- Mexico | 24 June 2019
What strategies have you integrated into your business model to navigate the new economic landscape?
Our adaptation has revolved around enhancing efficiency across various fronts. Firstly, it’s about optimizing our engineering approach for projects, ensuring they’re structurally sound while optimizing resource utilization. Then, there’s the deployment and management of our construction teams, aiming not only for heightened productivity but also to minimize redundancies during project execution. A significant shift has been witnessed in our sales strategy, adapting to the new reality dominated by online platforms. We’ve restructured processes to facilitate contactless sales. These adjustments over the past six months have yielded positive outcomes, with 20% of our available units sold during this period. However, Mexico grapples with two core challenges: providing investors with the certainty and security they seek when investing in the country and fostering an environment of legal protection and confidence for businesses. Ensuring stability in the messaging sent to foreign partners remains critical for attracting substantial foreign direct investment (FDI) into the country. The need for stability in this communication emerged especially following recent governmental changes two years ago.
What specific investment opportunities do you see as lucrative within the current real estate market?

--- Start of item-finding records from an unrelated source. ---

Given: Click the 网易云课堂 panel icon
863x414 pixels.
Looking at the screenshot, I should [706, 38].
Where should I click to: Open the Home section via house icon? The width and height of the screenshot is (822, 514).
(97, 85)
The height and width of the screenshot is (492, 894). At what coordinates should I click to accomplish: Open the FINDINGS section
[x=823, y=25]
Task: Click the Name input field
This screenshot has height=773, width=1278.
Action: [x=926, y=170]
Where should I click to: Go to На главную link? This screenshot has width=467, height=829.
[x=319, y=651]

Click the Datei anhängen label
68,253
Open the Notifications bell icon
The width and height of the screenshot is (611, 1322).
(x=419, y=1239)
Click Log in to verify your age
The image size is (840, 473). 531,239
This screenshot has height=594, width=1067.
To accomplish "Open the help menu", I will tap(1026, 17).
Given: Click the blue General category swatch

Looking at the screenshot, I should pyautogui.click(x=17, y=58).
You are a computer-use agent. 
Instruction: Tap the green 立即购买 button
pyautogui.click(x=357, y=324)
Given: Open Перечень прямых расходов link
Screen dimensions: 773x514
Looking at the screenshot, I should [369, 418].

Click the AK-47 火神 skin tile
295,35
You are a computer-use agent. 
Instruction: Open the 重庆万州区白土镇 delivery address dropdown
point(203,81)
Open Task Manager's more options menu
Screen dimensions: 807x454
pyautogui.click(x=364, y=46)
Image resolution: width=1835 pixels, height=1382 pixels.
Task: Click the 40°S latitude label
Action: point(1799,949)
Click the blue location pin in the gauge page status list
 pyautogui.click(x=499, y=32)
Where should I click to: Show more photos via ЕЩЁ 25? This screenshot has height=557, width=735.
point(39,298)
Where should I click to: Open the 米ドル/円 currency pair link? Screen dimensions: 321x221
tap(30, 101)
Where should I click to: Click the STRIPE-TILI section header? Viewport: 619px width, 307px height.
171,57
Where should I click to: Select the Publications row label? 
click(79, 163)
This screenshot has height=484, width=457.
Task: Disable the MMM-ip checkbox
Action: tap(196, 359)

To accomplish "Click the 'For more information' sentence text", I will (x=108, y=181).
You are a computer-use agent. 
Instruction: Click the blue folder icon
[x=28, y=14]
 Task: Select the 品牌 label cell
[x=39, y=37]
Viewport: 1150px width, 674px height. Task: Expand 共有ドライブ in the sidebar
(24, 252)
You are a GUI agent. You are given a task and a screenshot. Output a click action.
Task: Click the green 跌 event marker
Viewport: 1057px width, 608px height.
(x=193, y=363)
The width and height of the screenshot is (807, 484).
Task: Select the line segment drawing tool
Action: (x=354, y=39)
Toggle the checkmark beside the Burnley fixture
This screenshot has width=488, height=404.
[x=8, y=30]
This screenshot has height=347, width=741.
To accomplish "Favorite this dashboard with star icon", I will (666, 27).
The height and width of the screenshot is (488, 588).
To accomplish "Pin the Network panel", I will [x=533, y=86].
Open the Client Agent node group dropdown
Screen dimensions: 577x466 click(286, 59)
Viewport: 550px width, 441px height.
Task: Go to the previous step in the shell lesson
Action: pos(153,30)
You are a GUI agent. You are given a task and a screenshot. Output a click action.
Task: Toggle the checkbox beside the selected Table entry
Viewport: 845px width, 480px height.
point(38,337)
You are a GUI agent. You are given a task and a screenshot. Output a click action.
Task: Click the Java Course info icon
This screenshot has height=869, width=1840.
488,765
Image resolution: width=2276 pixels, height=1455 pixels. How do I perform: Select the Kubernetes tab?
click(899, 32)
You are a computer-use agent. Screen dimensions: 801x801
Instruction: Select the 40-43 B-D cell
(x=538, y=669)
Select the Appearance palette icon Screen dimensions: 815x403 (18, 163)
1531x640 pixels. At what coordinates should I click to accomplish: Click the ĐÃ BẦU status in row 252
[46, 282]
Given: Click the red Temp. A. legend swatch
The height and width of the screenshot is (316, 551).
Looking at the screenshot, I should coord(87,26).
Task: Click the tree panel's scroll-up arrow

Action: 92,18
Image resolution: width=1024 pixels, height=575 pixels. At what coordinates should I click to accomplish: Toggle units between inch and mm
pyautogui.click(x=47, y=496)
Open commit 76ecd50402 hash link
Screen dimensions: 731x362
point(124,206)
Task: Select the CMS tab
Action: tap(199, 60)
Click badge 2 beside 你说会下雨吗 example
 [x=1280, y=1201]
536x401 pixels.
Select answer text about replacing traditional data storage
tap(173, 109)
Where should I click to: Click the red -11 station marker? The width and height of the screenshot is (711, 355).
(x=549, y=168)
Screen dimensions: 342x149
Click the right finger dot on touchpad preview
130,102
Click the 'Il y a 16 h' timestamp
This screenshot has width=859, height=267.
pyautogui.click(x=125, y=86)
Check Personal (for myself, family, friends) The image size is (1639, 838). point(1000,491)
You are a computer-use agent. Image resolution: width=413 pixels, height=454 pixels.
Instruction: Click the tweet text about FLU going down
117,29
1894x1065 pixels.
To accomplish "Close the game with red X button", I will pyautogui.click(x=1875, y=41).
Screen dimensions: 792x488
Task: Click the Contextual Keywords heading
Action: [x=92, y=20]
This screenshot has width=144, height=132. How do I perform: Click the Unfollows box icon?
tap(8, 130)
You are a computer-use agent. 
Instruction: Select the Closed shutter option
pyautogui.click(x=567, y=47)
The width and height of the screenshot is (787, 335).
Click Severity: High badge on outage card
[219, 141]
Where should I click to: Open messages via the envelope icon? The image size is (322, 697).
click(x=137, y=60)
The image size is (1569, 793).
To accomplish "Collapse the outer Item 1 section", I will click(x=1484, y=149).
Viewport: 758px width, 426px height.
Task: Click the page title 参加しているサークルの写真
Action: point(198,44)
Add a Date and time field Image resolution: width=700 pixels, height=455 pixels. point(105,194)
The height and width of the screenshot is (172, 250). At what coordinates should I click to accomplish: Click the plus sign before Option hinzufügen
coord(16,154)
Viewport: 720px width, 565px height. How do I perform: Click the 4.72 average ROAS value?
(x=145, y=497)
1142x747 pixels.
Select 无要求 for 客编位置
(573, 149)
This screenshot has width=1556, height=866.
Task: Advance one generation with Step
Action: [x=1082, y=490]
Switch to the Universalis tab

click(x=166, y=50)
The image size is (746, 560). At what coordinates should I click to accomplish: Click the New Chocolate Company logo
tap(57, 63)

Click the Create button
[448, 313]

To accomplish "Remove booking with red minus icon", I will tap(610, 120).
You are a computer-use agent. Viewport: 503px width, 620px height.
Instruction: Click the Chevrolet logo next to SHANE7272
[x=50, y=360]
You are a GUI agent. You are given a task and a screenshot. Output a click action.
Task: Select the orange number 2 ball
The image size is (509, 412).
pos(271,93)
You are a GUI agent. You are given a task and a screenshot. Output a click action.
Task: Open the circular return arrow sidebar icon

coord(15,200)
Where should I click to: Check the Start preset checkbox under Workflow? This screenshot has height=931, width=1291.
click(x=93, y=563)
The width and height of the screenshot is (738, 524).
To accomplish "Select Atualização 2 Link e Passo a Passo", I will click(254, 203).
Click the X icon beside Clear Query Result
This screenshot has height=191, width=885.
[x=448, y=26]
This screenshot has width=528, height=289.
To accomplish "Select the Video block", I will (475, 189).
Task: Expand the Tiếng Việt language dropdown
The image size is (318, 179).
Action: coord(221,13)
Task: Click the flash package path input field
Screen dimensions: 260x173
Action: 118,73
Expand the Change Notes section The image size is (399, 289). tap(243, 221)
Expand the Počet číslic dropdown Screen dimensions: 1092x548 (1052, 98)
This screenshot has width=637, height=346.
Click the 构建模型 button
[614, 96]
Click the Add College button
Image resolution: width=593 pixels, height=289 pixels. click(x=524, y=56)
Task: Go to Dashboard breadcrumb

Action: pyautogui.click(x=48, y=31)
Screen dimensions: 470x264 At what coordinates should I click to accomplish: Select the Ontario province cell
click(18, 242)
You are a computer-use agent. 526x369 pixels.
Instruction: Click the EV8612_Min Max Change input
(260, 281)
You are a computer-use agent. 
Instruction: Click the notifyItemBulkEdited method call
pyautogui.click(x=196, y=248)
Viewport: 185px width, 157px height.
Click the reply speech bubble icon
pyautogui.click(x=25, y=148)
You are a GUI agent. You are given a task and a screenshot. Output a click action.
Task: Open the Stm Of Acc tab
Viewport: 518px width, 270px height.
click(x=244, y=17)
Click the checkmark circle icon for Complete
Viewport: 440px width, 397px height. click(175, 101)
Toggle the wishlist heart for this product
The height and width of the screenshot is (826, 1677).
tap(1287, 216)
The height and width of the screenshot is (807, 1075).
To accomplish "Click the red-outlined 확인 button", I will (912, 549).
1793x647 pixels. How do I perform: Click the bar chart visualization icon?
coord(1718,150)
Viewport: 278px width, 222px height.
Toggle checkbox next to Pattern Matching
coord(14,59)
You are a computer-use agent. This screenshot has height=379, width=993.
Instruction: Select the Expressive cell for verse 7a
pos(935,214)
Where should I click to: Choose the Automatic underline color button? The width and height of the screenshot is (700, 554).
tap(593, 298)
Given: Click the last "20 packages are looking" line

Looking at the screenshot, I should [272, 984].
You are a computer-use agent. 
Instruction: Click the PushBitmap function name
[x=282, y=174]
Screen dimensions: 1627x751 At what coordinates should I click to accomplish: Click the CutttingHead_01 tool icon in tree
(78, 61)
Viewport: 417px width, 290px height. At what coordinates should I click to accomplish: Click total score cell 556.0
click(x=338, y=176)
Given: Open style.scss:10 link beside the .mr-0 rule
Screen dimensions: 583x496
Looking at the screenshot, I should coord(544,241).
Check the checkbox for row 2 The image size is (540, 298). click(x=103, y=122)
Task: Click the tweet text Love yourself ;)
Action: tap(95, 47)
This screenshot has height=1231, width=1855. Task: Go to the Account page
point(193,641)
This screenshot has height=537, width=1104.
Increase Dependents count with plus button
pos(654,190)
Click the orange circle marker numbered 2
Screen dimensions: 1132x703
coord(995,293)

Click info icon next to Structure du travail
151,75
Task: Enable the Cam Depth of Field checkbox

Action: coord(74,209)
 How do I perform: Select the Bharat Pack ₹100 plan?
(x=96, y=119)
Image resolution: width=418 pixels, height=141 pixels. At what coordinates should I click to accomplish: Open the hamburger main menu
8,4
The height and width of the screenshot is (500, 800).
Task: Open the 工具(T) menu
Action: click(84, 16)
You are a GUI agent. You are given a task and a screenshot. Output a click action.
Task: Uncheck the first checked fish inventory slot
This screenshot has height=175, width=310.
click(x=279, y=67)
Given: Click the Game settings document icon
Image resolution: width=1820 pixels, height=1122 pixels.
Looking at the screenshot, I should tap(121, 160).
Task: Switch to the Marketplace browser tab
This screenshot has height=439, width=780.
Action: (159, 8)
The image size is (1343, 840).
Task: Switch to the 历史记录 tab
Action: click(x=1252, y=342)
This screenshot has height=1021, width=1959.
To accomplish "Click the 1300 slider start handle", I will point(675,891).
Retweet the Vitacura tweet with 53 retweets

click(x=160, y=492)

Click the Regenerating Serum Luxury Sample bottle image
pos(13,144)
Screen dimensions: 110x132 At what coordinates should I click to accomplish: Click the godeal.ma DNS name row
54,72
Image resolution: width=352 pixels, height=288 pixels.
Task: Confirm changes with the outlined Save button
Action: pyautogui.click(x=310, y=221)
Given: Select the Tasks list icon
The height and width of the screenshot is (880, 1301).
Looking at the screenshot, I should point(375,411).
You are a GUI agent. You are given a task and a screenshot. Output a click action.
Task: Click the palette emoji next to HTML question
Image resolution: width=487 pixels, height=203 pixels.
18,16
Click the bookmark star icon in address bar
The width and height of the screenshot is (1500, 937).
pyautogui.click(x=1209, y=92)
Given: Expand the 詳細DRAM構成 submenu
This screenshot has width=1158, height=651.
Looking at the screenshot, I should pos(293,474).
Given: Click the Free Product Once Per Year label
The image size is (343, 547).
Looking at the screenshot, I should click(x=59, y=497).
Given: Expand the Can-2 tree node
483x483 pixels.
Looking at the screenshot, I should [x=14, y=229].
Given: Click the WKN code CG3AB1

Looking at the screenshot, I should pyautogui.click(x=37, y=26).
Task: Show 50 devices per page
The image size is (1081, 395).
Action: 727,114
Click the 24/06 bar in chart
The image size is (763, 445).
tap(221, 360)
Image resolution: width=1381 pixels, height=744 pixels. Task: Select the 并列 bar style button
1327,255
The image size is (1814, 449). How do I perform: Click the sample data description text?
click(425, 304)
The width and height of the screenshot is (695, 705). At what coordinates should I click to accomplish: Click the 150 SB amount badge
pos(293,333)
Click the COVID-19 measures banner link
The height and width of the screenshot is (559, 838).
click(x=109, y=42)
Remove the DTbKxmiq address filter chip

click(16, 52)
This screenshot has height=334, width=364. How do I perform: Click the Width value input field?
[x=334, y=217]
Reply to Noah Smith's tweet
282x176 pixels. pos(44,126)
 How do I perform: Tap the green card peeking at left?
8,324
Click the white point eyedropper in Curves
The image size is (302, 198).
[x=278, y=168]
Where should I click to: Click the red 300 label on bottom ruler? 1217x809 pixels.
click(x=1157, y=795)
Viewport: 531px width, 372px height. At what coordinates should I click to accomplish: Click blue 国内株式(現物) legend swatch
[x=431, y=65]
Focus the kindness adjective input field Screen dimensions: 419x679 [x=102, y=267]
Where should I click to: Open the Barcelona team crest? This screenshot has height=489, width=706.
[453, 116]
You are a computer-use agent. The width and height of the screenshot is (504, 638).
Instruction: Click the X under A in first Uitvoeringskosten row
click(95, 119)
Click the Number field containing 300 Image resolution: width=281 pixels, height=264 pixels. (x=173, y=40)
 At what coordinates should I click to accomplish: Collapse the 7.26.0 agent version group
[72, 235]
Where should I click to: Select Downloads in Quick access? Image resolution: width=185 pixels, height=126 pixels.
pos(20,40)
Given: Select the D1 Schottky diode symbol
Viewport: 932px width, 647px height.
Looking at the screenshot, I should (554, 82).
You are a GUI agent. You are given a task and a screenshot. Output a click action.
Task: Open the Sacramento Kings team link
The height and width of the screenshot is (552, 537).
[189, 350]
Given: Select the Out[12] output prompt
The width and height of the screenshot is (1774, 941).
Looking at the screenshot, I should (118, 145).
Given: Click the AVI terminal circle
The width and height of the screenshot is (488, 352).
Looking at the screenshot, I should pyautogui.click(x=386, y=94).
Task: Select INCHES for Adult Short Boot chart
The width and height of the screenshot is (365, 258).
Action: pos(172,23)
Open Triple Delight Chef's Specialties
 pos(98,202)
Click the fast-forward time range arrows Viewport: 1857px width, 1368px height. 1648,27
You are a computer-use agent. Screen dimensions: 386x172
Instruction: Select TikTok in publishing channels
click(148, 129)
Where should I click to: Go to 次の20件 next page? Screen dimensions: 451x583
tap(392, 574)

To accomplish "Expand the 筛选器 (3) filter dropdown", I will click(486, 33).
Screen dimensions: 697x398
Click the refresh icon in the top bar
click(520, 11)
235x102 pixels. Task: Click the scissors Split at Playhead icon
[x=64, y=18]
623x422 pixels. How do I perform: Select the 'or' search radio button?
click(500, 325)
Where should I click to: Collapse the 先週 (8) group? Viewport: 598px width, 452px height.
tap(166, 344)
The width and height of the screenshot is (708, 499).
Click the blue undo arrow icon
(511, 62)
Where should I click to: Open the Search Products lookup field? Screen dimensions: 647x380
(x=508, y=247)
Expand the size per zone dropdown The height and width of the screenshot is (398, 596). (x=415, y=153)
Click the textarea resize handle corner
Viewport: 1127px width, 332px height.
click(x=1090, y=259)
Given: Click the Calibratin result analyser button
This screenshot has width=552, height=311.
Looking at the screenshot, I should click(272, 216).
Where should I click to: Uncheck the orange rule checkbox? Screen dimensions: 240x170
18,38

Analyzing the real estate sector through five distinct asset classes can simplify investment decisions. Industrial assets cater predominantly to companies using Mexico as a manufacturing and logistics hub to access the US market. Residential assets, such as those for sale or rent, present another investment avenue. However, the office sector has faced substantial challenges, amplified not just by the pandemic but also by a growing trend among companies to adopt digital platforms for various operational facets. Retail or commercial assets are also experiencing a shift due to the accelerating pace of e-commerce, although certain retail sectors remain resilient due to the nature of their offerings that cannot be replicated online. Lastly, mixed assets encompassing hotels, retirement homes, and beach residences for retirees have felt the impact of reduced tourism due to COVID-19. Nevertheless, with increasing post-pandemic travel desires, these assets might regain momentum. Considering investment prospects, residential and industrial assets stand out for their consistent performance.
What priorities have you outlined for your business in 2020?
This year marks a period of expansive deployment for us. Following our land acquisitions in 2019, our focus for 2020 and 2021 revolves around development. We’re steering our efforts towards construction, aiming to generate 2,500 jobs. Additionally, we’re venturing into foreign markets, having recently established operations in Houston, USA, to bolster our residential market presence there. Texas, particularly, offers an intriguing landscape, prompting us to invest in the mid-range housing market where rents range from USD 2,000-3,000 per month. Houston, specifically, stands out as a thriving market, drawing significant attention. Recent decisions by companies like Tesla to relocate to Texas, driven by tax advantages, further accentuate its appeal. Texas’ proximity and its role as a manufacturing hub facilitate seamless operations between the US and Mexico, adding another layer of dynamism to our initiatives.